Document text –
============

Despite decades of work, pitch detection remains surprisingly hard. The fundamental is often weaker than its harmonics. Background noise corrupts the signal. Voiced and unvoiced speech alternate rapidly. And in real-time systems, you need answers fast (within 20–40 ms) while keeping computational cost low enough for a microcontroller.

Biomimicry: how we hear pitch

The human auditory system uses two complementary mechanisms for pitch estimation. In the temporal pathway, auditory nerve fibres phase-lock to the stimulus waveform; their firing times encode the period of the signal, and the brain extracts pitch from the inter-spike intervals. In the spectral pathway, the cochlea acts as a bank of overlapping bandpass filters (the basilar membrane’s tonotopic map), and the brain infers \(f_0\) from the pattern of harmonics that are resolved. That filter bank is modelled explicitly in the gammatone filters topic. Both mechanisms contribute, with temporal cues dominating below ~1 kHz and spectral cues above ~4 kHz. This dual strategy inspired many computational pitch detectors that combine time-domain and frequency-domain estimates. (Robles and Ruggero 2001; see also Cheveigné 2005 for a comprehensive review)

Prerequisites

This topic assumes familiarity with the frequency domain (DFT, periodogram, frequency resolution). Background on biquad filters and zero-crossing detection is helpful but not required.


Time-domain methods

Zero-crossing rate

The simplest pitch estimator counts zero crossings. If a periodic signal with fundamental frequency \(f_0\) is sampled at rate \(f_s\), the number of zero crossings per second is approximately \(2 f_0\) (one upward crossing and one downward crossing per period). The estimated pitch is:

\[\hat{f}_0 = \frac{Z}{2T}\]

where \(Z\) is the number of zero crossings in a window of duration \(T\) seconds.

This works for a pure sinusoid but breaks down for real speech, which contains harmonics. A vowel at 150 Hz has strong energy at 300, 450, 600 Hz and beyond; each harmonic adds zero crossings, biasing the estimate upward. Bandpass filtering the signal to the expected \(f_0\) range (e.g., 80–500 Hz) before counting crossings helps significantly, but the method remains fragile.

Autocorrelation method

A more robust approach exploits the periodicity of voiced speech directly. The autocorrelation function (ACF) of a periodic signal has peaks at lags equal to integer multiples of the period. The first peak after the zero-lag maximum gives the period estimate:

\[\hat{T}_0 = \arg\max_{\tau > \tau_\min} R_{xx}[\tau]\]

\[\hat{f}_0 = \frac{f_s}{\hat{T}_0}\]

where \(\tau_\min\) corresponds to the maximum expected \(f_0\) (e.g., \(\tau_\min = f_s / 500\) for 500 Hz upper bound).

============

Records from a dataset
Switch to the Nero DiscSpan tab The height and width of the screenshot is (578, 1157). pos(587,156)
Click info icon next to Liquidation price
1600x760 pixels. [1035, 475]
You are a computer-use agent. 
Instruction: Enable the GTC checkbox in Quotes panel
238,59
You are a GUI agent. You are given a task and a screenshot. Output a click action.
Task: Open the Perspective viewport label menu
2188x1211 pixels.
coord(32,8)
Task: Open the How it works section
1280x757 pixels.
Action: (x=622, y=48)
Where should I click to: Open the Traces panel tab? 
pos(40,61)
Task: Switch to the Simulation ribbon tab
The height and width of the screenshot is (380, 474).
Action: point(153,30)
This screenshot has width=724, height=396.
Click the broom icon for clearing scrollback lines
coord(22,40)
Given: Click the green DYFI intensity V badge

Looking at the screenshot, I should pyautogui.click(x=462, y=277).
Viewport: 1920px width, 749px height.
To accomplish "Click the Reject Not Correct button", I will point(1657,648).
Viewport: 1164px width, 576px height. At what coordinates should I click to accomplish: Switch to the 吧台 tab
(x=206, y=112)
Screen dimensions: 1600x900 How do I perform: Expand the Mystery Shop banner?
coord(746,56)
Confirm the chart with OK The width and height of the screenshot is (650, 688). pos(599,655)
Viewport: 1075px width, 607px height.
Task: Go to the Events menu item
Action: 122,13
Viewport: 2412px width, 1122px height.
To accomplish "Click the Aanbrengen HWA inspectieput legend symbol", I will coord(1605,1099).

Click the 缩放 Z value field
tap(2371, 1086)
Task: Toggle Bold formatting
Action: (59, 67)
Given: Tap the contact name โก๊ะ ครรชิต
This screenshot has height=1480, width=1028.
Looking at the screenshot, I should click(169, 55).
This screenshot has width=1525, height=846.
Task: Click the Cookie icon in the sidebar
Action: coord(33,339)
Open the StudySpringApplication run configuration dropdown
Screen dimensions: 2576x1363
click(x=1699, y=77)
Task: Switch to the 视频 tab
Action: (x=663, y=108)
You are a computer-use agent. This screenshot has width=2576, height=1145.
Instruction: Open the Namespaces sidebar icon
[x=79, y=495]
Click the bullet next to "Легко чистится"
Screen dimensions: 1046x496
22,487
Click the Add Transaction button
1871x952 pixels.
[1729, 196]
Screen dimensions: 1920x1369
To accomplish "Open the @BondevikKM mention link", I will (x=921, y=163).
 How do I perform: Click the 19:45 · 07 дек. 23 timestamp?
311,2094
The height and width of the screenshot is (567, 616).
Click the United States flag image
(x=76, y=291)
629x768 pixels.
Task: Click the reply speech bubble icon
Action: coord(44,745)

============

Actions to take –
**1)** Please quote the pitch detection text from "Time-domain methods" to "duration \(T\) seconds.".
**2)** Write the next part of the text on pitch detection, picking up after its final sentence.

Answers for the tasks –
**1)**
Time-domain methods

Zero-crossing rate

The simplest pitch estimator counts zero crossings. If a periodic signal with fundamental frequency \(f_0\) is sampled at rate \(f_s\), the number of zero crossings per second is approximately \(2 f_0\) (one upward crossing and one downward crossing per period). The estimated pitch is:

\[\hat{f}_0 = \frac{Z}{2T}\]

where \(Z\) is the number of zero crossings in a window of duration \(T\) seconds.

**2)**
The autocorrelation method is far more robust to harmonics than zero-crossing rate because it responds to the periodicity of the waveform, not individual crossings. It is the basis of many practical pitch detectors.

import numpy as np
import matplotlib.pyplot as plt

# Generate a synthetic vowel: f0 = 150 Hz with harmonics
fs = 16000
duration = 0.05  # 50 ms for visualization
t = np.arange(int(fs * duration)) / fs
f0_true = 150.0

# Voiced speech approximation: fundamental + harmonics with decreasing amplitude
harmonics = [1, 2, 3, 4, 5, 6]
amplitudes = [1.0, 0.8, 0.5, 0.3, 0.15, 0.08]
signal = np.zeros_like(t)
for h, a in zip(harmonics, amplitudes):
    signal += a * np.sin(2 * np.pi * f0_true * h * t)

# Longer signal for estimation
dur_est = 0.04  # 40 ms analysis window
n_est = int(fs * dur_est)
t_est = np.arange(n_est) / fs
sig_est = np.zeros(n_est)
for h, a in zip(harmonics, amplitudes):
    sig_est += a * np.sin(2 * np.pi * f0_true * h * t_est)

# Method 1: Zero-crossing rate
crossings = np.where(np.diff(np.sign(sig_est)))[0]
zcr = len(crossings) / (2 * dur_est)

# Method 2: Autocorrelation
acf = np.correlate(sig_est, sig_est, mode='full')
acf = acf[len(sig_est) - 1:]  # keep positive lags only
acf /= acf[0]  # normalise

# Find first peak after minimum lag (max f0 = 500 Hz)
min_lag = int(fs / 500)
max_lag = int(fs / 80)
acf_search = acf[min_lag:max_lag]
peak_lag = min_lag + np.argmax(acf_search)
f0_acf = fs / peak_lag

fig, axes = plt.subplots(1, 3, figsize=(12, 3.5))

# Waveform
axes[0].plot(t * 1000, signal[:len(t)], 'C0', linewidth=0.8)
axes[0].set_xlabel('Time [ms]')
axes[0].set_ylabel('Amplitude')
axes[0].set_title('Synthetic vowel (f0 = 150 Hz)')
axes[0].grid(True, alpha=0.3)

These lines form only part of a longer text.